The skeleton was unearthed in 2006 on the island of Lazzaretto Nuovo, north of Venice. It was found in a mass grave dating from 1576—at which time Venice was struck by an epidemic of plague (claiming, among many others, the celebrated Renaissance artist Titian). Venice used the island as a quarantine area during the epidemic.
From the Middle Ages, belief in vampires was augmented by the appearance of decomposing corpses, encountered when the mass graves were reopened for the interment of the newly dead. The older corpses were typically bloated and had blood seeping from the mouth; often there was an unexplained hole in the shroud covering the corpse’s face. These were held to be evidence of a vampire’s drinking of others’ blood and consuming his own shroud.
Forensic science now shows that the bloating and blood were due to the effects of decomposition.
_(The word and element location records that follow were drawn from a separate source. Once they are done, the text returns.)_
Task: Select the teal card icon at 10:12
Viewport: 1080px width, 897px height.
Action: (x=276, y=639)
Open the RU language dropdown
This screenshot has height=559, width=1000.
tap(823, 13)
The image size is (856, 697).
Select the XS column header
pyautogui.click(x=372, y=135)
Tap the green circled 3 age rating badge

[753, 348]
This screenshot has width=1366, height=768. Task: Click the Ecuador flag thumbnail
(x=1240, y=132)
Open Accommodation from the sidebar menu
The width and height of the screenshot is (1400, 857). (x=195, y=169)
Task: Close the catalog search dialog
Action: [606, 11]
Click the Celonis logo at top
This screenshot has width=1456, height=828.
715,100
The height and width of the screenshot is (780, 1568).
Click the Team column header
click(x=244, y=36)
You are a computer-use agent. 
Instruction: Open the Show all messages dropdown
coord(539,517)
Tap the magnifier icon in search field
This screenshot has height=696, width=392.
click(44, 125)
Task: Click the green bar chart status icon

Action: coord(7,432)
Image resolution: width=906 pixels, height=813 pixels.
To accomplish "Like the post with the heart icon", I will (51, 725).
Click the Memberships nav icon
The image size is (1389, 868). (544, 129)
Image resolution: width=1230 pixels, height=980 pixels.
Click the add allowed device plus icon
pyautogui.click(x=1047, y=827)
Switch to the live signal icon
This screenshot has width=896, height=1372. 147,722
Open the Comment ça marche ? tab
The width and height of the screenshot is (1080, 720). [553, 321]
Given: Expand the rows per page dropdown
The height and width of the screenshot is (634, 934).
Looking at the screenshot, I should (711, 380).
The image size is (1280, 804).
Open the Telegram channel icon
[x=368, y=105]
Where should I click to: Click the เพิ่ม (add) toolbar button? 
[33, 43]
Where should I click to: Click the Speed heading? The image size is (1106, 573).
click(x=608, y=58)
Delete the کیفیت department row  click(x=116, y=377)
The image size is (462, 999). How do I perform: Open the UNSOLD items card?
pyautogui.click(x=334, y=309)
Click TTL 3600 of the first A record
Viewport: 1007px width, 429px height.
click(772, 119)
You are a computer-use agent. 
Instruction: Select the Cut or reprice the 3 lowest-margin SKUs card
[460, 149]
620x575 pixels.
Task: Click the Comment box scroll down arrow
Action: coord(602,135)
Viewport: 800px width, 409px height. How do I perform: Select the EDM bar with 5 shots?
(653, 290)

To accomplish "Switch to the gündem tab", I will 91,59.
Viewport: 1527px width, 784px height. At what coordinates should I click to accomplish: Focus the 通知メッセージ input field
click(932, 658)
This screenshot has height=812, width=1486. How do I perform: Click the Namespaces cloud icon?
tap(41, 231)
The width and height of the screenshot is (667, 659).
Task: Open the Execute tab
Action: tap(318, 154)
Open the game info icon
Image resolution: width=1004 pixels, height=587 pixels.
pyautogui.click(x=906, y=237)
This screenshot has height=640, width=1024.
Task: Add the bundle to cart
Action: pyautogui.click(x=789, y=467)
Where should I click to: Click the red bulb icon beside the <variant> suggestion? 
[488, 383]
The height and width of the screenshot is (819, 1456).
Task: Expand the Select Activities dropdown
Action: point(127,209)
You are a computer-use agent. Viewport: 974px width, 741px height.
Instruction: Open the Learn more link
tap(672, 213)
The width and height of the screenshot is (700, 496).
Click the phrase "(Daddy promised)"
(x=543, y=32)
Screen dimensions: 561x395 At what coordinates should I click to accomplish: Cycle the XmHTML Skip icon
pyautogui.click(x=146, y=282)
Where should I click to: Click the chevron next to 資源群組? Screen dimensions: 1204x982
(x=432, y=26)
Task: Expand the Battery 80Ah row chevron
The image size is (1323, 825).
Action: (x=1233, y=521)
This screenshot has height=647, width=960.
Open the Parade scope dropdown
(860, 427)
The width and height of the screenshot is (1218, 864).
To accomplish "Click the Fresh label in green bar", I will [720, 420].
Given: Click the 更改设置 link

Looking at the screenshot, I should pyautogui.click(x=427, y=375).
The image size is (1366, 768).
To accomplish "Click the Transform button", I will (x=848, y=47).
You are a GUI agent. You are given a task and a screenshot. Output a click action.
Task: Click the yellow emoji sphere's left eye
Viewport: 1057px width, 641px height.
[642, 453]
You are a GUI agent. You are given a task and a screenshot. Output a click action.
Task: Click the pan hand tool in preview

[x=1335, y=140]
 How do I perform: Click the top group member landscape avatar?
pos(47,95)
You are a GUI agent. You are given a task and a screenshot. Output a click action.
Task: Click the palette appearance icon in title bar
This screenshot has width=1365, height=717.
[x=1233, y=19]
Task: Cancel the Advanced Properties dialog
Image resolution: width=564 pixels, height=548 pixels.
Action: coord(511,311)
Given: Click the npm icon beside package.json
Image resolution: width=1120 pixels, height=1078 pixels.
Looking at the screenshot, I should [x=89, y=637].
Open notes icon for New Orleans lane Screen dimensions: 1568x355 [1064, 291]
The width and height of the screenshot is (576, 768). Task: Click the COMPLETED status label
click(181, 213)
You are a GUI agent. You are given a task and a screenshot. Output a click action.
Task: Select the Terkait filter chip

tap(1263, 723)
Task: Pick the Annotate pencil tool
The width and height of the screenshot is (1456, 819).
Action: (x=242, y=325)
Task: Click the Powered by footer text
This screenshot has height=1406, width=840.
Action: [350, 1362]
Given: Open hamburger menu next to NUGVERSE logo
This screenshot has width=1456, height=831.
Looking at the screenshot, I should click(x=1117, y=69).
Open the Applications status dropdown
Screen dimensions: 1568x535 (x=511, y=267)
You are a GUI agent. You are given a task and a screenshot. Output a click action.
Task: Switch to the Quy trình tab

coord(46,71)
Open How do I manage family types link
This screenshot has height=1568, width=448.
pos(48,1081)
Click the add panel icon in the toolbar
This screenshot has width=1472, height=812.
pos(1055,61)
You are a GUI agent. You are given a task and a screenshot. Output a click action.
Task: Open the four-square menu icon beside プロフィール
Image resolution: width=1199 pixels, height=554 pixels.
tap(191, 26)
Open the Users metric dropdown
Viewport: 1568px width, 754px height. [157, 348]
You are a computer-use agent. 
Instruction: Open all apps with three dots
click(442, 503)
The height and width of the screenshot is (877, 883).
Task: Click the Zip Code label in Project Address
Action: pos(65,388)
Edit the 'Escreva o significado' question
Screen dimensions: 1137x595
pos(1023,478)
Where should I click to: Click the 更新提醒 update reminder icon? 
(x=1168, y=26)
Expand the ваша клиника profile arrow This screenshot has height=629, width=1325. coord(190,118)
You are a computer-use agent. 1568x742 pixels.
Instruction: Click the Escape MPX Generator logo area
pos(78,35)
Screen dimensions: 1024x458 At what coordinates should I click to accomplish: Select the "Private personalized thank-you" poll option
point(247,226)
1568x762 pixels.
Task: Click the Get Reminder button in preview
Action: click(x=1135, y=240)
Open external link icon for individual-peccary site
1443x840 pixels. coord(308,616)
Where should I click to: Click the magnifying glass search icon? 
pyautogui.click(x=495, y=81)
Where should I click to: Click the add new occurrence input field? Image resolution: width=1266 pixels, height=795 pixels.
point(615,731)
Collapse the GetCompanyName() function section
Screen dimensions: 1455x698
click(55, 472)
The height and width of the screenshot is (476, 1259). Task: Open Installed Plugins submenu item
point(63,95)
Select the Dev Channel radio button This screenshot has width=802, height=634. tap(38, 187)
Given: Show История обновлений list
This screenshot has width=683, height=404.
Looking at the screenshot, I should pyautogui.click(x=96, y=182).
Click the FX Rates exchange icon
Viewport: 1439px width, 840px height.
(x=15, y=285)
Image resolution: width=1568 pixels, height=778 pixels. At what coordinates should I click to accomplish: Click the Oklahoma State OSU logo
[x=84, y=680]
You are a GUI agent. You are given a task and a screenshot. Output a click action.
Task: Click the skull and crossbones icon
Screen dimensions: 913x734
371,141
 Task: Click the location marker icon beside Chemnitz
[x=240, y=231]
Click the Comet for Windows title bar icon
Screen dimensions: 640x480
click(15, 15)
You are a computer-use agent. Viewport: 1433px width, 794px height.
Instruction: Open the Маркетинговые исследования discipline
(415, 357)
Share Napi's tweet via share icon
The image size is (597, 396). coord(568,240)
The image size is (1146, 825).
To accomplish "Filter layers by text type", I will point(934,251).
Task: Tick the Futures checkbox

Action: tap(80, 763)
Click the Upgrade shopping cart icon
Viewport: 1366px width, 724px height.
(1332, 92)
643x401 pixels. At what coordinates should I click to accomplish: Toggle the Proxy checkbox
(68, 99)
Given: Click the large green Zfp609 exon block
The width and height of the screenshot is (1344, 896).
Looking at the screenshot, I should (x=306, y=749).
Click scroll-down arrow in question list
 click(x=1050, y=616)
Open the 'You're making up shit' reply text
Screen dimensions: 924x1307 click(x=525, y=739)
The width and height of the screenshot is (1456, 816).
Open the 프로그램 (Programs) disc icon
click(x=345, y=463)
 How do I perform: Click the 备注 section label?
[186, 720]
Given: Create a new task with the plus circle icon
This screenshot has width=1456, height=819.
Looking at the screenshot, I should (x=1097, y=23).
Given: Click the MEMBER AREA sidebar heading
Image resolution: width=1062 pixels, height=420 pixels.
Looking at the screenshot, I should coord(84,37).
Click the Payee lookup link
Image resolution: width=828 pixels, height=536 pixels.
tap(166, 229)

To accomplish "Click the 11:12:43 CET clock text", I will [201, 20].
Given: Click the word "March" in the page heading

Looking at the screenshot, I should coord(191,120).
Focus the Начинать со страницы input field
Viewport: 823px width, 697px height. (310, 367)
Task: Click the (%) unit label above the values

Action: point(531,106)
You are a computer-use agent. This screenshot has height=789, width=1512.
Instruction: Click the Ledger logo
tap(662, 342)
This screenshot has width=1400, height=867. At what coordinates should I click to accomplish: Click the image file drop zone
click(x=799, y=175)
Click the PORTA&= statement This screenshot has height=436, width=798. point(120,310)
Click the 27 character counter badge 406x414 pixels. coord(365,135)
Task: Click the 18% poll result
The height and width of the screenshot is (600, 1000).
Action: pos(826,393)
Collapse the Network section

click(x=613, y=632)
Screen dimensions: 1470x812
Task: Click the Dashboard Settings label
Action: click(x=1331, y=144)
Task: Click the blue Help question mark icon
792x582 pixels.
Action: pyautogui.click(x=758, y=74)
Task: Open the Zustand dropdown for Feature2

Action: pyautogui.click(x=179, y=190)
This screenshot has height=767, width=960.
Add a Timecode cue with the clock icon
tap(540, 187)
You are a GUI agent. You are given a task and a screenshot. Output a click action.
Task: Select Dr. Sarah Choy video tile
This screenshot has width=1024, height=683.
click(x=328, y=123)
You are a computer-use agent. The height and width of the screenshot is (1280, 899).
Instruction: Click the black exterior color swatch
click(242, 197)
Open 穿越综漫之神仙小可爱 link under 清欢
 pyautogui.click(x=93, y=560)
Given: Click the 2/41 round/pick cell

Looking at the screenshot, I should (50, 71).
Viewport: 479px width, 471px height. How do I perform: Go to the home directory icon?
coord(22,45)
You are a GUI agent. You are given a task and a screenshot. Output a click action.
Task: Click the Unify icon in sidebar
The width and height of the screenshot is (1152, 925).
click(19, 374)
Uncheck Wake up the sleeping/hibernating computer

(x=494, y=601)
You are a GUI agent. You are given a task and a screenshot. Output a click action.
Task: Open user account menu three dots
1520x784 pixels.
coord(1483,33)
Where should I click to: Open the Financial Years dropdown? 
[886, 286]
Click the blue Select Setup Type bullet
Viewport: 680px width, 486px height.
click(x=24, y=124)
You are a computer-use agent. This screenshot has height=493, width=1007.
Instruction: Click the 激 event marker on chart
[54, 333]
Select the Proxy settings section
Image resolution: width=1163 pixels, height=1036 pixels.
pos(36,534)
The bloating resulted from a buildup of gasses, while the bloody fluid in the mouth had been forced upward by decomposing organs. Also, the hole in the shroud was caused by bacteria from the mouth area, according to forensic archaeologist and anthropologist Matteo Borrini.
As I discovered in my investigation of reputed vampire graves in New England in the eighteenth and nineteenth centuries (see Skeptical Inquirer , March/April 2009), epidemics were invariably behind vampire scares there as well. A stricken person’s lethargy, pale appearance, coughing of blood, and contagiousness, although actually due to consumption, were attributed to parasitic vampires. And blood found at the mouth of a suspected vampire’s corpse that had been exhumed was considered evidence of vampiric feeding. Now, as scientific knowledge advances, we can expect that belief in vampires—a belief still ghoulishly present in certain superstitious cultures—will eventually pass.